Whether it’s a headache, a flu or a feeling of resentment, you’ll probably encounter many Maltese people who’ll just recommend swallowing a couple of antibiotics and get it over and done with. Now, we have official statistics to go with that stereotype… and it’s not looking too good.
In a 2016 Eurobarometer survey, 48% of Maltese participants reported being prescribed at least one antibiotic during 2015
The same survey did also say Malta was among the countries with the highest decline in antibiotic use, but this decrease is clearly still not good enough.
A quarter of the Maltese participants said that they used antibiotics after being diagnosed with any illness.
More alarmingly, half of them said that they had used them as soon as the symptoms appeared.
Now that you know the stats, what do they mean?
These figures actually show Malta’s registered third greatest drop in antibiotic use, but despite this, the islands are still listed as the second highest user across all EU member states.
When asked, more than one in three answered incorrectly when asked if they could use the medication to combat the common cold.
But then, 92% answered correctly when asked whether unnecessary antibiotic use lowered their effectiveness, and three quarters of those interviewed said that excessive use can have harmful side effects.
And though the Maltese seem to be relatively well-informed off the negative repercussions of excessive use, they were the third least likely in the EU to have received informative material on this problem.
Why don’t these figures add up?
The results of the survey show that Maltese people are aware that taking antibiotics is harmful for their health, and unfortunately Malta sees between 25 to 35 deaths due to their bodies learning to resist certain types of antibiotics.
Put simply, it’s because that’s just what they do.
When you take antibiotics, they fight off bacteria – the catch is that they don’t work for viruses and certain antibiotics affect specific types of bacteria.
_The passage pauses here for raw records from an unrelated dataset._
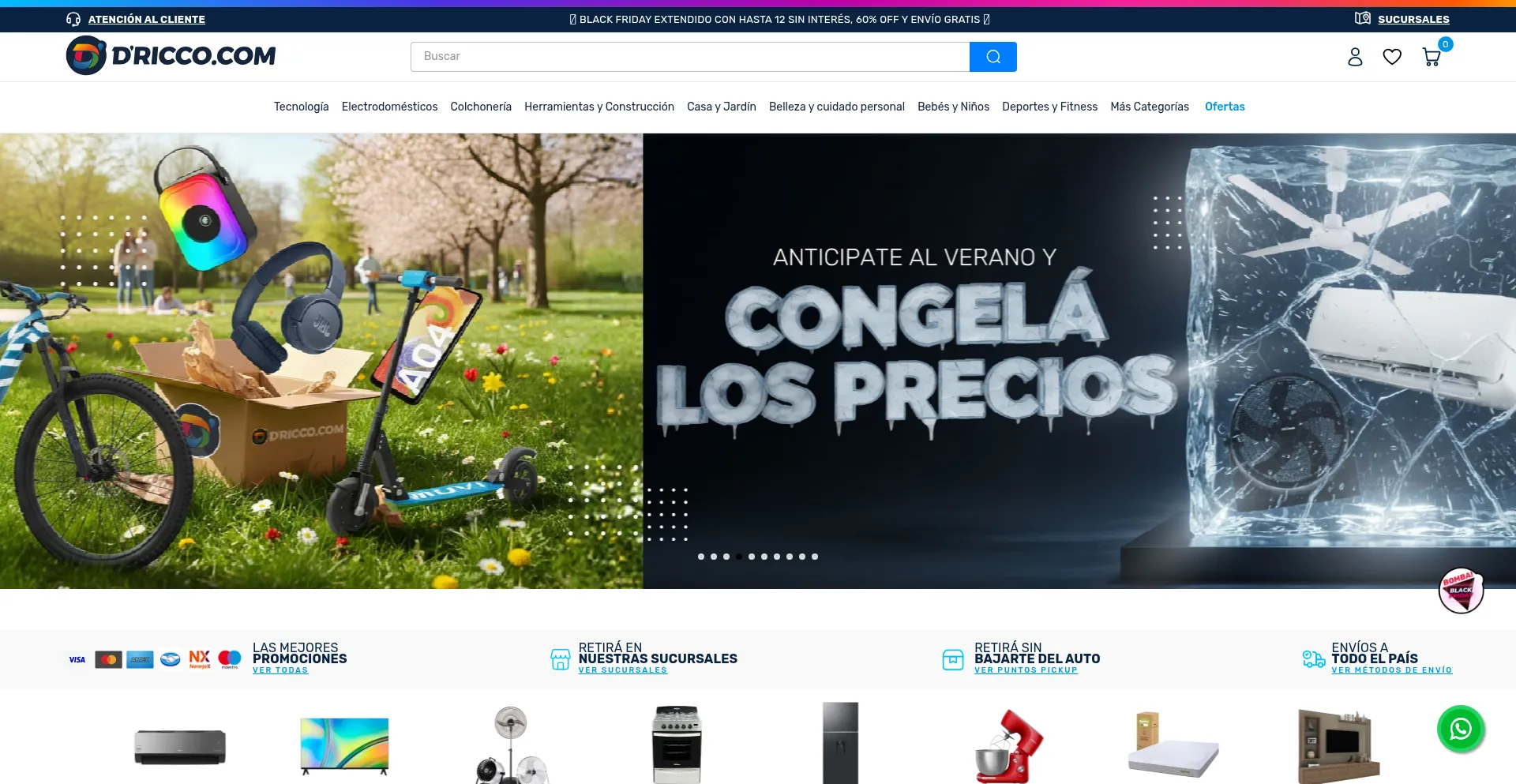The height and width of the screenshot is (784, 1516).
Task: Open the shopping cart icon
Action: [x=1431, y=57]
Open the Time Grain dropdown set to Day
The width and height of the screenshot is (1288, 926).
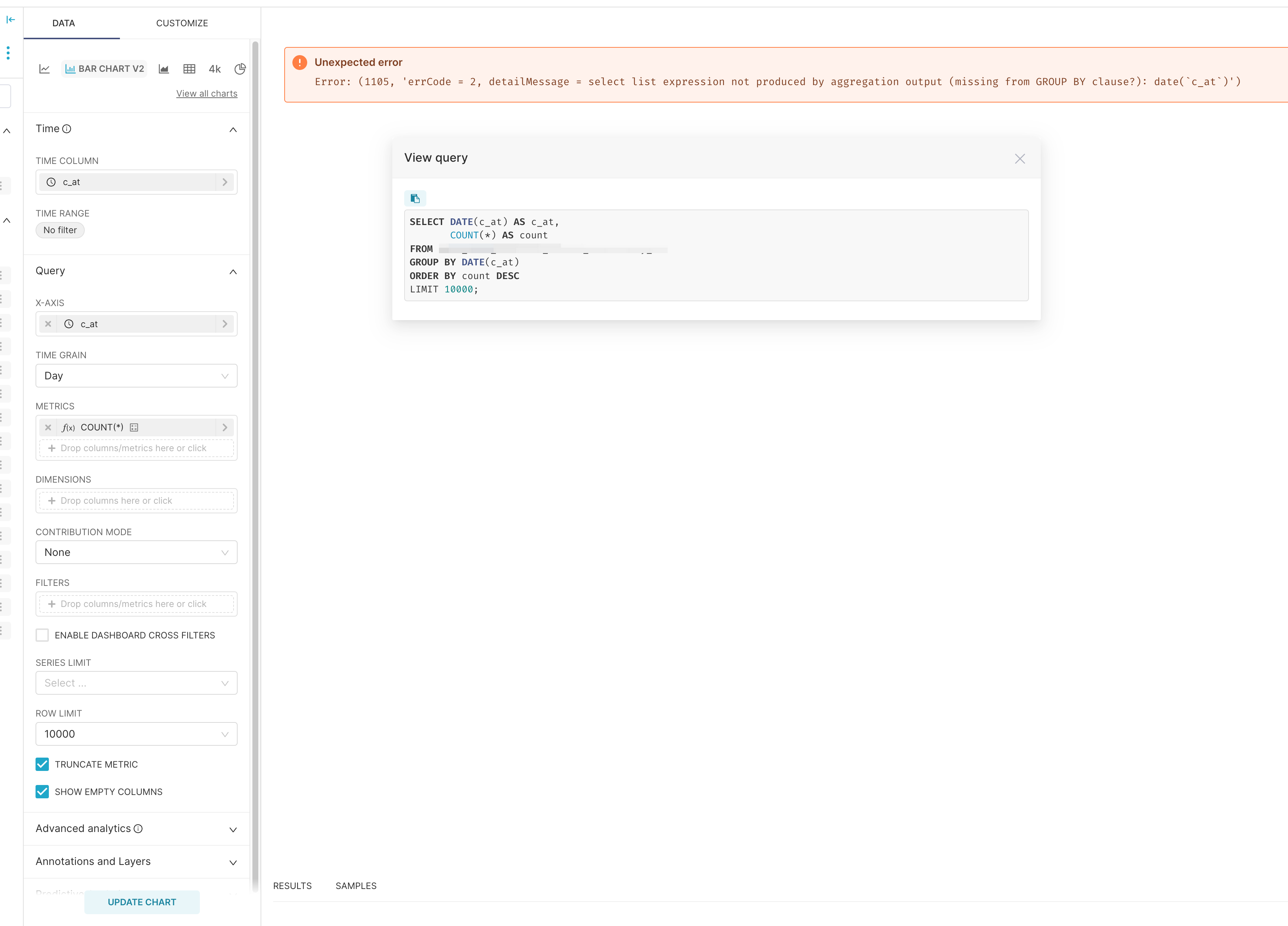pos(136,376)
Furthermore, excessive antibiotic use may result in bacteria developing an immunity to the antibiotic and thriving in the face of antibiotics. This means the next time you get sick, you’d need a stronger and altogether different medicine in order to fight it off as the bacteria is now able to resist the original antibiotic.
Dealing with Malta’s antibiotic problem
The survey also revealed that a lot of the antibiotics were prescribed by doctors, even if just for a mild illness. When talking to Malta Today, the Public Health Superintendent Dr Charmaine Gauci noted that antibiotics were also occasionally given by pharmacists without prescriptions, an issue which is being effectively dealt with.
On Tuesday, the Health Ministry launched a national strategy against antimicrobial resistance in a bid to control and possibly reverse current use of antibiotic trends.